May. 13th, 2005 09:46 am
poliphilo: (Default)
[personal profile] poliphilo
I went in the bathroom last night and a tiny, dark hallucination went streaking across the floor. "Ach, that's what comes of staying up too late staring at the monitor," I thought, but then the hallucination, instead of disappearing, started running round and round in circles and I had time to identify it. A mouse. Finally it quit panicking and ran to the corner and hid. And here's something I didn't know before- mice don't realise they have tails. I located it behind the toilet cleaner and it bolted behind the toilet pedestal and every hiding place it chose it forgot to tuck its tail in. After a while I gave up trying to catch it and just opened the bathroom door and invited it to find its own way out.

I'm torn between "how cute" and "oh drat".

I told Ailz this morning. She proposes getting a batch of these plug-in doodads she's seen advertised that emit a ultra-sound screetch that mice can't abide. A sort of Pied Piper effect in reverse.

P.S. Since I wrote the above, Ailz has been looking on-line and she finds that the screetching doodads also disgust spiders. What, drive out our lucky spiders that catch the flies? No way! So we need to do a rethink. I propose humane traps. Then I can take the meeces out the back and let them loose in the long grass. I absolutely refuse to kill them.

Date: 2005-05-13 02:32 am (UTC)
From: [identity profile] dadi.livejournal.com
Rent a cat? Maybe a nice, lazy playful one.. that doesn't kill the mice, just scares them away ?

Date: 2005-05-13 03:01 am (UTC)
From: [identity profile] poliphilo.livejournal.com
We used to have cats. I'd go down into the kitchen and there'd be little mutilated mouse and bird bodies lying on the floor. O dear, o dear, o dear.

Date: 2005-05-13 02:53 am (UTC)
From: [identity profile] pdcawley.livejournal.com
If you catch a house mouse and release it in the garden one of two things will happen:

1. It will return to the house.
2. Being a house mouse, it will fail dismally to survive outdoors.

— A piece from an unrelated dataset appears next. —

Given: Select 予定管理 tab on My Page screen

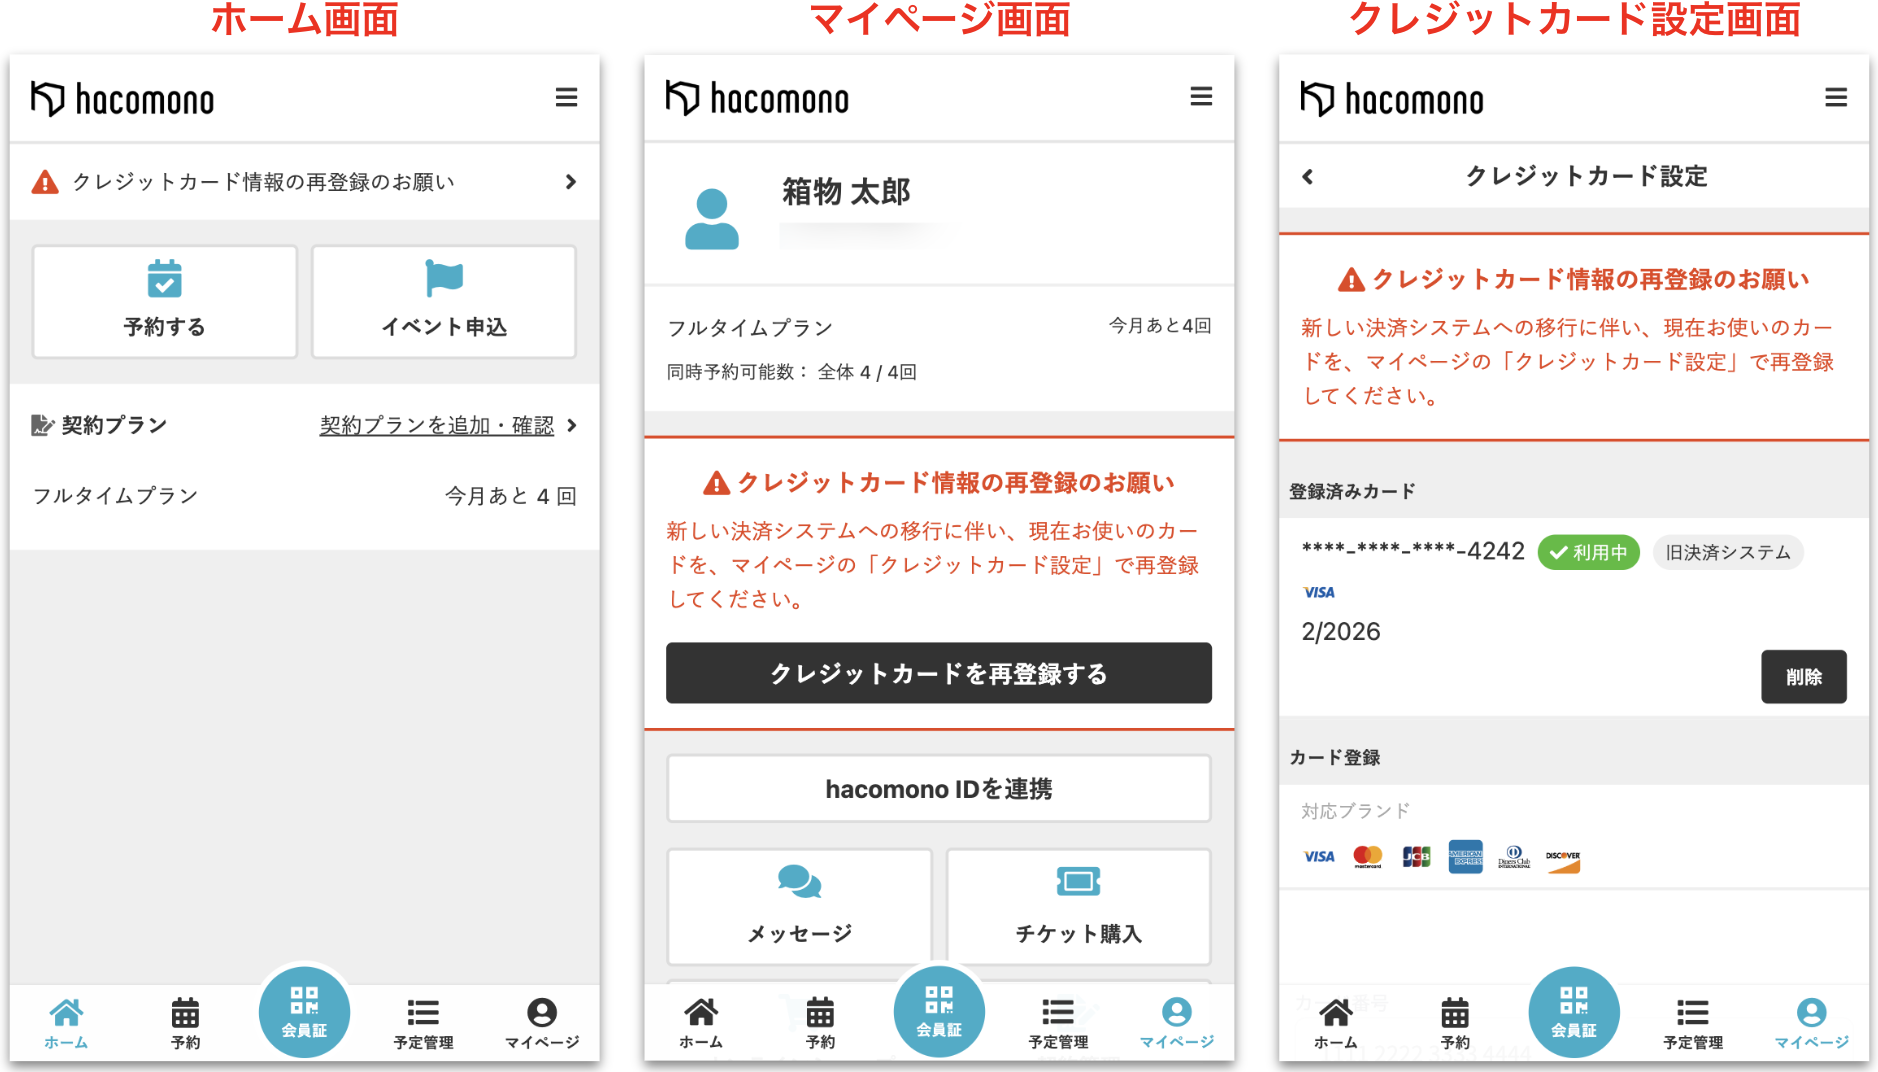Looking at the screenshot, I should pyautogui.click(x=1058, y=1023).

Date: 2005-05-13 03:06 am (UTC)
From: [identity profile] poliphilo.livejournal.com
I wonder where it's come from?

Probably from the house next door. This is a terrace property.

Ho hum.

Date: 2005-05-13 05:14 am (UTC)
From: [identity profile] lblanchard.livejournal.com
I used to catch them, put them in large aquaria with shredded newspapers, privacy boxes, etc., and feed them cheddar till their little tummies bulged. Somehow, they still wanted to escape, the ingrates.

Date: 2005-05-13 07:33 am (UTC)
From: [identity profile] poliphilo.livejournal.com
I kept mice when I was a child. I remember it as emotionally wearing, because they had such short lives and one kept finding them dead.

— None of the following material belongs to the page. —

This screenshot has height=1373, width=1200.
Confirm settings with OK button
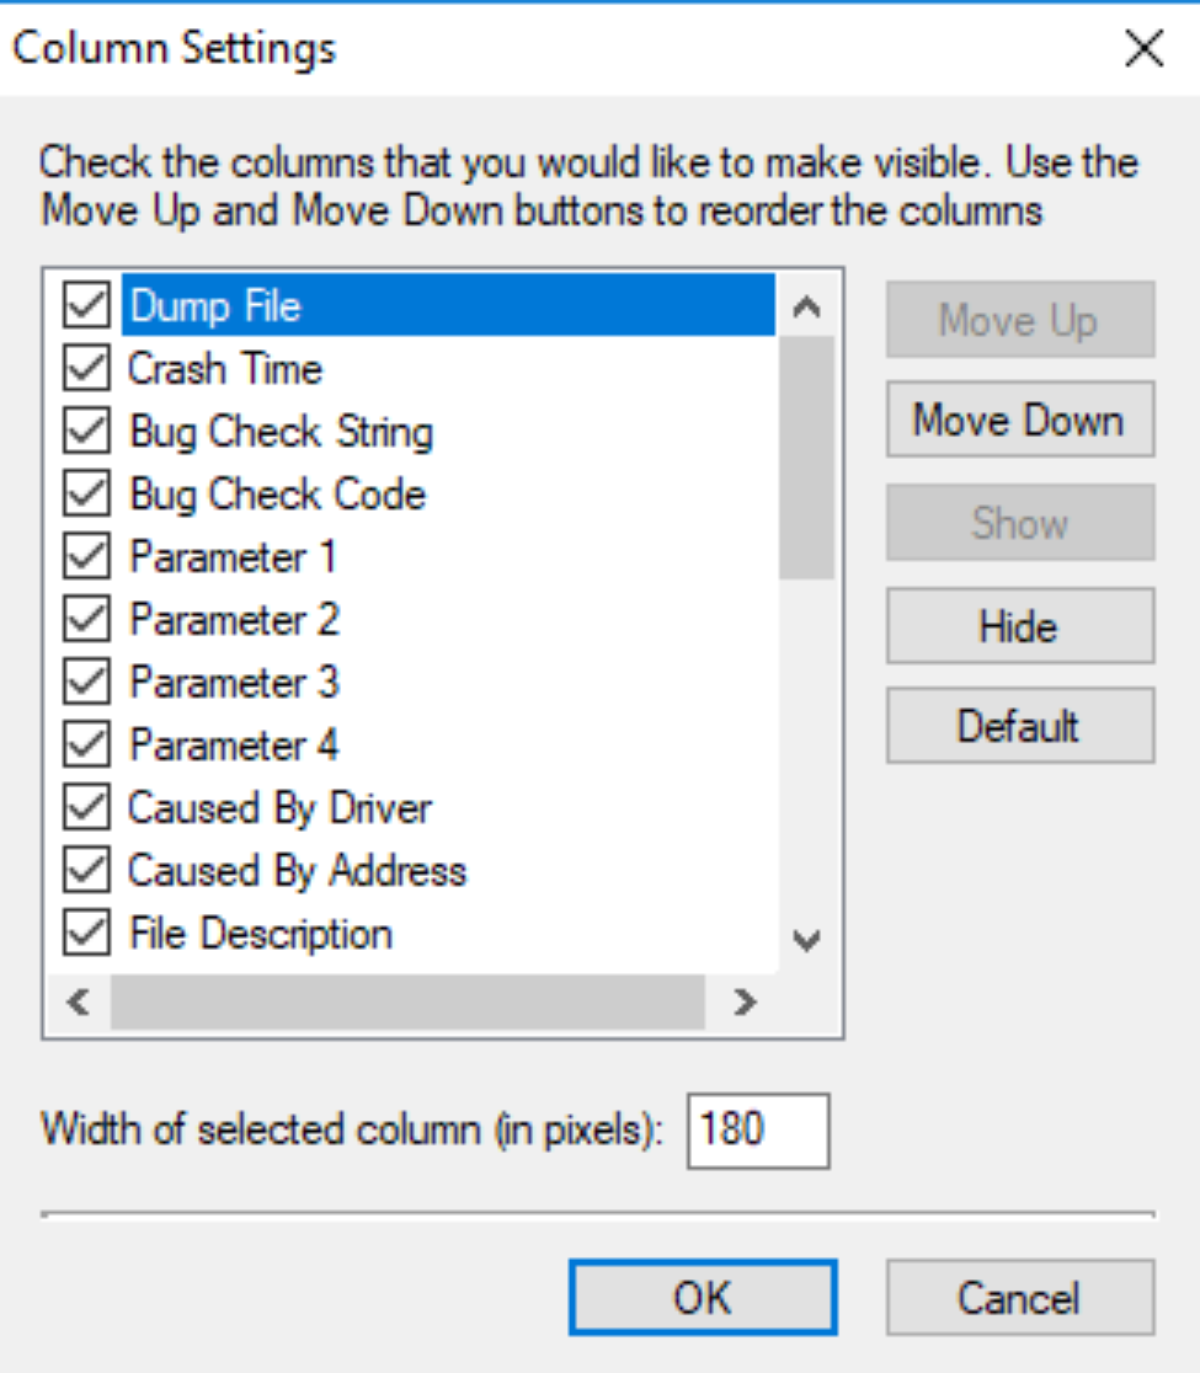coord(703,1297)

Date: 2005-05-13 05:57 am (UTC)
From: [identity profile] jackiejj.livejournal.com
The humane traps work well, and you give them a fresh start in life!

I once trapped nineteen mice in a single winter.

(Or the same mouse nineteen times, says Kate.)

No, really! They were all different colors--some had gray round ears, some had brown ears, some had curly fur--and I got to see them up close, because I had a small relationship with each one that lasted from the moment I discovered them in their traps until I carried them across the road into the vacant lot and opened the trapdoor with a stick.

"Go! Hurry up!" I invariably said. Some of them would hang back, some would dash right off.

And they all got a nice meal, too--they LOVE peanut butter on crackers. Better than cheese!

I vote for the humane traps. Also, I worry about those sonic emitters: what if, on a very deep level, you can react to them yourself, and don't know it? Maybe you find yourself tensing up and not knowing why!

Not worth testing it. Besides, it might be like torture to--say, moths.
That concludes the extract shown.